Magius_AR has asked for the wisdom of the Perl Monks concerning the following question:

Why in god's name is $2 matching an e in this regex?
$word = "eee"; $word=~/(e)([^\1])e/;
By all forms of sanity, $2 should match anything that is NOT e, aka it should be undef in this example.

Can anyone tell me why this isn't working? It's had us stumped for days.

Magius_AR

Replies are listed 'Best First'.
Re: Mind boggling regex
by japhy (Canon) on Oct 26, 2001 at 18:01 UTC
    Character classes are formed at regex compile-time, and \1 isn't a backreference until regex run-time, so your character class is saying "all characters except the character with octal code 001". Try something like:
    $word =~ /(e)(?!\1)(.)e/s;
    which reads "match an e, then, making sure we CAN'T match an e, match ANY character, then match an e." The /s is there so that . matches newline.

    _____________________________________________________
    Jeff[japhy]Pinyan: Perl, regex, and perl hacker.
    s++=END;++y(;-P)}y js++=;shajsj<++y(p-q)}?print:??;

      $word =~ /(e)(?!\1)(.)e/s;
      I just tried that regex, and $1, $2, and $3 are all undefined.

      Does the look-ahead somehow make all the saved regex matches disappear or something?

      Magius_AR

        Well, the regex FAILS for the string "eee". Try "eye" instead. And this regex only defines $1 and $2.

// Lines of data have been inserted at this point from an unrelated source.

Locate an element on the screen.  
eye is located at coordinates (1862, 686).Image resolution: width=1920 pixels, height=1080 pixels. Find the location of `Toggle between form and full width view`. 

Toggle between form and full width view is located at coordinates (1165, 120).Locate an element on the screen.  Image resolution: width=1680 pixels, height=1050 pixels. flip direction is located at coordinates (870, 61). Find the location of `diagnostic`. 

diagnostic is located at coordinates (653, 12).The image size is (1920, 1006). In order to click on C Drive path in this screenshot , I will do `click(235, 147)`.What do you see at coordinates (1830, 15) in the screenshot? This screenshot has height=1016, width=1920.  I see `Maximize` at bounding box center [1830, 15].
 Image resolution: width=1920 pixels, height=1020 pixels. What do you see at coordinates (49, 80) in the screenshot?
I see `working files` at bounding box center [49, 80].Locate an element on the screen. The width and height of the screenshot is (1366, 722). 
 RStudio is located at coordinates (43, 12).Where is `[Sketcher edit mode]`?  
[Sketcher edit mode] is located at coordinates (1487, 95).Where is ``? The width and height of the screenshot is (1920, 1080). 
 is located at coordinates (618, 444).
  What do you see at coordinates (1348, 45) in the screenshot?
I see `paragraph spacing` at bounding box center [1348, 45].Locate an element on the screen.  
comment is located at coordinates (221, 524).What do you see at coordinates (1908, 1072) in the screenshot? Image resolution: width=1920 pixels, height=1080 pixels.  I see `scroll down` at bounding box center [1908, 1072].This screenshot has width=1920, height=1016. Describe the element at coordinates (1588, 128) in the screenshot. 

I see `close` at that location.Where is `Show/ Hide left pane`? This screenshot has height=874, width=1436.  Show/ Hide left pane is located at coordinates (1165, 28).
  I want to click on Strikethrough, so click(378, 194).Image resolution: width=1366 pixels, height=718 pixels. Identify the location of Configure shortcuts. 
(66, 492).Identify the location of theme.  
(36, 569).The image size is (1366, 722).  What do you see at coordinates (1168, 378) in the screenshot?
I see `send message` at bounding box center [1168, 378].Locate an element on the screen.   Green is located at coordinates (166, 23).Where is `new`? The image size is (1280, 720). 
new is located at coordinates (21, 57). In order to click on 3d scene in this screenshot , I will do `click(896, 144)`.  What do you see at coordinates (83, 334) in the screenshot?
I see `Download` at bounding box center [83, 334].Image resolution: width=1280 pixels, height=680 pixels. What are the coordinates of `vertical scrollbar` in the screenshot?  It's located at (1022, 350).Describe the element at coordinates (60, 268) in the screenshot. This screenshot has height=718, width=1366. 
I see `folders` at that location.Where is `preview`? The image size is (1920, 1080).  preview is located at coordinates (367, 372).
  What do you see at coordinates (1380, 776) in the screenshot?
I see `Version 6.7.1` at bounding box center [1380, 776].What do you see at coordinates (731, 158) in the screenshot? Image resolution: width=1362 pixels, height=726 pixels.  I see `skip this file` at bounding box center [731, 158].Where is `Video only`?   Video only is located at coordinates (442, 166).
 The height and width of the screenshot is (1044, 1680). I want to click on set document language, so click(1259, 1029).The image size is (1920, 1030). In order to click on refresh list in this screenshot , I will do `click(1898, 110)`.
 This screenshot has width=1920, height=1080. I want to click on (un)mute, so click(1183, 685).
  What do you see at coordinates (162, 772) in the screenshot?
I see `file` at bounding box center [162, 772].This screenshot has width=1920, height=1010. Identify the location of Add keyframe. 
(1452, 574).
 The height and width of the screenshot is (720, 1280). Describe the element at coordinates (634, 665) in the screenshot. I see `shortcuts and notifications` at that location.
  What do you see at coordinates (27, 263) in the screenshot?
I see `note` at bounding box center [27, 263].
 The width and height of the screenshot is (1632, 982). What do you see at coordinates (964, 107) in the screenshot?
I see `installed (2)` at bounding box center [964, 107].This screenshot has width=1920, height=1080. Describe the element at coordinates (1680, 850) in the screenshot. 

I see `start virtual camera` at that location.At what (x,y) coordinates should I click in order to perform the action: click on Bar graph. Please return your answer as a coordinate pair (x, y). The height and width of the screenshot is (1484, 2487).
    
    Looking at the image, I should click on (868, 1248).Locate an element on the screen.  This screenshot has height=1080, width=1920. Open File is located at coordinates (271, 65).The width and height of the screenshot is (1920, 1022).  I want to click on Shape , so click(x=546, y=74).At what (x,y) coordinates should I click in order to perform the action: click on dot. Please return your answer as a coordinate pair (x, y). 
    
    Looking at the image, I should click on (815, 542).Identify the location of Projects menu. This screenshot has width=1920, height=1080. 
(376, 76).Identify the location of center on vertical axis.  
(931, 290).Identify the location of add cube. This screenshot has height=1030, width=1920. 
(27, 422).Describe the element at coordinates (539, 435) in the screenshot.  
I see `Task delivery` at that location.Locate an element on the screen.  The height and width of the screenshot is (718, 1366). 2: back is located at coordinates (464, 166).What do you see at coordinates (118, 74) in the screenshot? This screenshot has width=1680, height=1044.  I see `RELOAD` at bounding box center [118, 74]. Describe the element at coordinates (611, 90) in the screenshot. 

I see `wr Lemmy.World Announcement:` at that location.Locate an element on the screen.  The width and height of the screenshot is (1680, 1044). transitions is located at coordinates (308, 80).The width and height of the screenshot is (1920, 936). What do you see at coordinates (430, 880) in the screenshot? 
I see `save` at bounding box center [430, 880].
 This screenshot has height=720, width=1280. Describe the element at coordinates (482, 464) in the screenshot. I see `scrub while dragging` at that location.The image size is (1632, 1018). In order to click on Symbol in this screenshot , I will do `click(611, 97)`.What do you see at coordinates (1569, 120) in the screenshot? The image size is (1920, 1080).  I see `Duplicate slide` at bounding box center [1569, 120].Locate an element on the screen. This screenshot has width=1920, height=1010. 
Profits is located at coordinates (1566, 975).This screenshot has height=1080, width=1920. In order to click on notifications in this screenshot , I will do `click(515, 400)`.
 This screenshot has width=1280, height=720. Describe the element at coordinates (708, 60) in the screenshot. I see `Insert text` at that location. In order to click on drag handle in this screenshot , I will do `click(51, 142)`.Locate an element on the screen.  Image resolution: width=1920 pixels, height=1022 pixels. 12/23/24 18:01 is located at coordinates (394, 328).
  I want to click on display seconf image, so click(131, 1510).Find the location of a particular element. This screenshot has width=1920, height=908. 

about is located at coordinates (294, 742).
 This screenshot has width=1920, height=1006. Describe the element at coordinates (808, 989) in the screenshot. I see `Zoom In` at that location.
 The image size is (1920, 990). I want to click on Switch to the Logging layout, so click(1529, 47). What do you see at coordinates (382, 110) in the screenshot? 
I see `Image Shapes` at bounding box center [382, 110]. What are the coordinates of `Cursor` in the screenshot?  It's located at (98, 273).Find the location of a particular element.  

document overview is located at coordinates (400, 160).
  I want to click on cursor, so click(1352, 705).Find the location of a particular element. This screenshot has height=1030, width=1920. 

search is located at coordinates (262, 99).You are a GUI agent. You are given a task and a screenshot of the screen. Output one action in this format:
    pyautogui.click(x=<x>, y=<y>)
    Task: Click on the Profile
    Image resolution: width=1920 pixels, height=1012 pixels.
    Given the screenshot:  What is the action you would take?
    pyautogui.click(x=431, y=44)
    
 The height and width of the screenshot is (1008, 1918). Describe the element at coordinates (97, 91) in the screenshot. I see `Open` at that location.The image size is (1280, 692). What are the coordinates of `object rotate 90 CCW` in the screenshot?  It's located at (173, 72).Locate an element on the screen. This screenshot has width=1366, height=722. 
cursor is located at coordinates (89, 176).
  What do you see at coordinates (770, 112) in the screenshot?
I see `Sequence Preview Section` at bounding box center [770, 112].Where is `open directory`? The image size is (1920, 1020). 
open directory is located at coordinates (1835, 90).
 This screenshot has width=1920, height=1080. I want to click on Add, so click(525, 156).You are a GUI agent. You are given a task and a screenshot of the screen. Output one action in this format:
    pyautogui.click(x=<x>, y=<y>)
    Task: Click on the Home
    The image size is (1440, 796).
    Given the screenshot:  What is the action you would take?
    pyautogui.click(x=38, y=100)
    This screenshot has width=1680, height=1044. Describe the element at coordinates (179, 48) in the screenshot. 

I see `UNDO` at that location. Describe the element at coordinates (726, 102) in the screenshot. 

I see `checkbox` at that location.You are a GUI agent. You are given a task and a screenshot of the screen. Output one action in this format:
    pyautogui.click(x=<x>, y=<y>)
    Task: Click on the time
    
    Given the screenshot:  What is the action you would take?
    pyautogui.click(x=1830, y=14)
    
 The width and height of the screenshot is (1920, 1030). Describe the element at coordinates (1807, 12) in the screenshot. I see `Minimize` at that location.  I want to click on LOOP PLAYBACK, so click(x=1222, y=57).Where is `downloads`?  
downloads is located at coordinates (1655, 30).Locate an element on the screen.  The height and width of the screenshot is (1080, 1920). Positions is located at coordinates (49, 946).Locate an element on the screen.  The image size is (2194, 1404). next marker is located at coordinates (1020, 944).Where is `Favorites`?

        _____________________________________________________
        Jeff[japhy]Pinyan: Perl, regex, and perl hacker.
        s++=END;++y(;-P)}y js++=;shajsj<++y(p-q)}?print:??;

Re: Mind boggling regex
by davis (Vicar) on Oct 26, 2001 at 18:08 UTC
    The problem lies in that you're assuming that the \1 is going to contain the contents of the first set of parentheses. It won't.
    In a character class, metacharacters etc take on a different meaning. I believe in this case the second set of parantheses is attempting to match 'any character that doesn't have octal code 001'
    Remember, metacharacters take on a different meaning inside character classes.
    I'm just off now to see if I can figure out an elegant solution to this one.
    Update: 4 seconds later -- as ever, others have answered before me. japhy's solution is classier than I can attempt
    /me wonders off to look up lookahead assertions properly.
Re: Mind boggling regex
by earthboundmisfit (Chaplain) on Oct 26, 2001 at 18:05 UTC
    My uninformed guess is that it has to do with look ahead. If you hard code the 'e' it behaves as it should:
    $word=~/(e)([^e])e/;
    My understanding was that you could not use a reference to the matched result until after the pattern has matched.

    I eagerly await the real answer from those who know

    update: didn't have to wait long for that one. Should have practiced some look behind ;)

    update2: As usual, I've confused my terminology. In studying japhy's answer it looks like I had the right idea, but really what it comes down to is that ([^\1]) is the wrong way to do a negative lookahead Pg. 203 of the Camel Book (3rd edition) offers a good explanation of this.